Introduction
Google has launched a new version of its Gemini family of models called Gemini 2.5 Deep Think. The model adopts an unprecedented parallel thinking approach to reasoning and uses reinforcement learning to explore many solution paths before selecting the best answer. It is being rolled out to subscribers of Google’s AI Ultra plan and includes a tier that earned a gold medal at the International Math Olympiad (IMO). The company claims state‑of‑the‑art results on code‑generation and reasoning benchmarks and promises to share the gold‑medal model with select researchers.
What Happened?
-
Release to subscribers: Google’s official blog announced that Gemini 2.5 Deep Think is now available through the Gemini app for AI Ultra subscribers. The subscription costs about $250 per month and offers access to a model that runs multiple agents in parallel to explore many solution paths.
-
Parallel thinking and reinforcement learning: Deep Think improves on earlier Gemini releases by extending the model’s thinking time and using reinforcement learning so the system can generate several ideas concurrently, evaluate them, and refine the best answer. According to a 9to5Google report, this approach allows for longer, more detailed responses and improved performance on long‑context tasks.
-
Best‑in‑class benchmarks: Google says the model achieved top scores on LiveCodeBench V6 (87.6 % accuracy) and outperformed competing systems like OpenAI’s o3 and xAI’s Grok 4 on the Humanity’s Last Exam (HLE) reasoning benchmark. A special variant of Deep Think achieved a gold medal at the 2025 IMO; Google is releasing a bronze‑level version to subscribers and plans to share the gold‑medal version with select mathematicians.
-
High context window: Subscribers receive a one‑million‑token context window, enabling the model to handle large documents and complex coding tasks.
Why It Matters
-
New paradigm for reasoning: Deep Think’s parallel thinking introduces a workflow where multiple AI agents tackle a problem simultaneously, then reconcile their outputs. This paradigm could enable AI systems to solve complex problems, such as advanced mathematics or multi‑step coding tasks, more reliably than sequential large‑language‑model inference.
-
Boost to generative‑coding and research: By scoring 87.6 % on LiveCodeBench V6, Deep Think shows major improvements in automated code generation. Its ability to handle long contexts also opens doors for research in scientific discovery and algorithm development, as noted by Google’s blog.
-
Commercial pressure and accessibility: Access to the model is currently gated behind a $250 per month subscription, which has sparked debate. Some developers on Hacker News felt the price and daily usage limits were steep and that the model’s improvements did not justify the cost news.ycombinator.com. Others said the model delivered impressive results but still wished for broader access. The cost and limited availability may push other providers to increase transparency around pricing and performance.
Web Reactions
-
Enthusiasm and skepticism: On social media, many users praised the model for beating human contestants in mathematics competitions, but others criticised the high cost and subscription modelnews.ycombinator.com. The official Google Gemini X account pinned a post celebrating the release and emphasised the extended thinking timex.com.
-
Industry commentary: TechCrunch’s coverage highlighted that Deep Think’s improved reasoning required running multiple agents, which is resource‑intensive and hence expensive. Commenters speculated that the high cost might limit adoption to enterprise and research labs.
Expert Breakdown
Deep Think signals a shift from single‑agent large language models toward multi‑agent reasoning. By running parallel chains of thought, the model can explore different solution paths. This is reminiscent of the way human teams collaborate on problems and may reduce susceptibility to hallucinations by cross‑checking multiple hypotheses.

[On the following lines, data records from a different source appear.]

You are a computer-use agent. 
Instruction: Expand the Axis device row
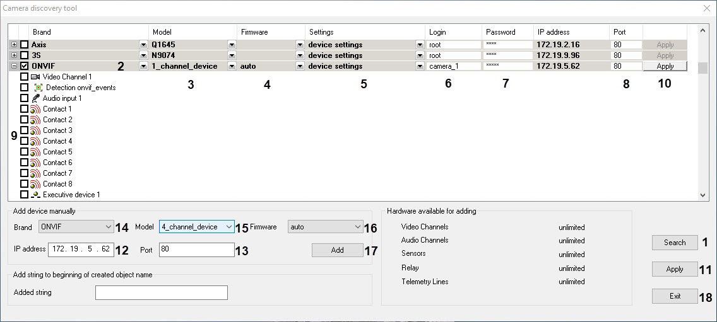coord(14,45)
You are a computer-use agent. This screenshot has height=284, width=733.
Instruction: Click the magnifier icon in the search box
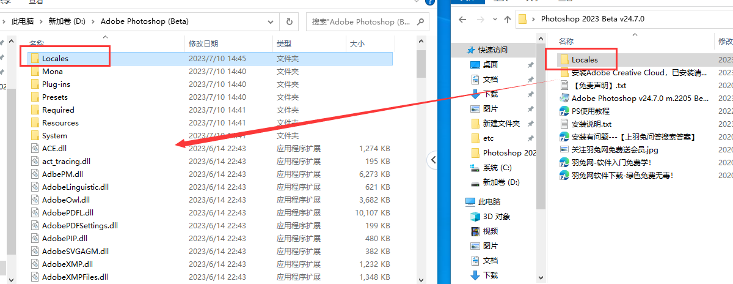tap(421, 21)
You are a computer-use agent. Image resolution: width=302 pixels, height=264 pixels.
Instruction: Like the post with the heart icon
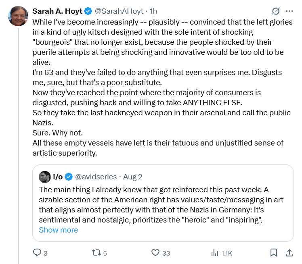(156, 253)
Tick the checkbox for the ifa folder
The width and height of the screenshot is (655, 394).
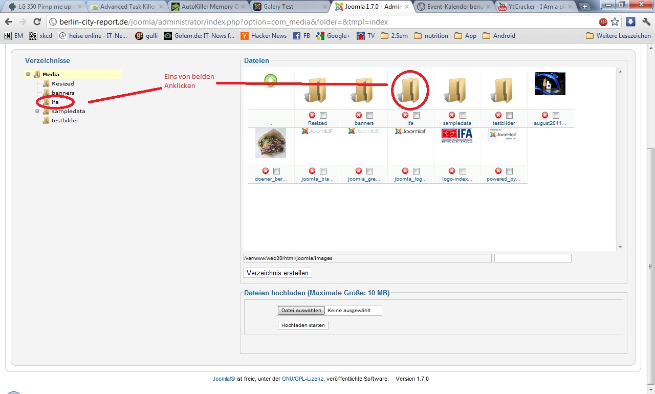[x=416, y=115]
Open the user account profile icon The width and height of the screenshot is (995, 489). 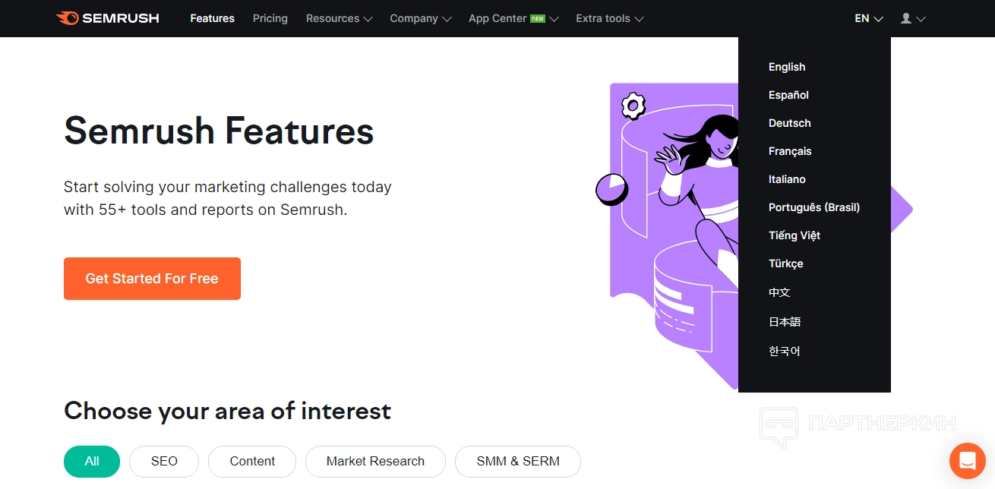point(912,18)
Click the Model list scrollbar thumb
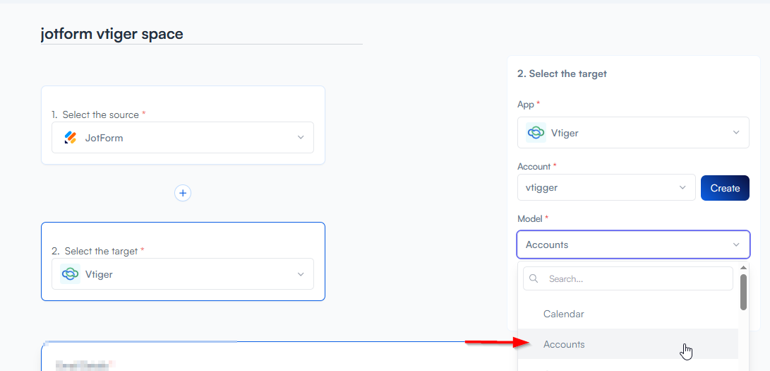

Comparatively, OpenAI has been experimenting with tool‑use and plug‑ins, but its models still rely mostly on sequential reasoning. Deep Think’s performance edges on coding benchmarks suggest that exploring many solutions before committing may yield higher‑quality code. However, the reinforcement‑learning training required to make this process stable is likely expensive. Analysts note that this design could inform the next generation of AGI research, where multiple agents collaborate to solve tasks, moving closer to human‑level reasoning.
Final Thoughts
Google’s release of Gemini 2.5 Deep Think is a landmark moment for AI. Its parallel thinking technique and record‑breaking benchmark scores showcase how scaling reasoning and training can yield substantial gains. Yet the high price and restricted availability mean that only a select audience can experiment with the model for now. As competitors race to match this performance, the industry will have to balance computational costs with accessibility. Researchers should watch whether multi‑agent architectures become the new norm and whether subsequent versions open up to wider audiences.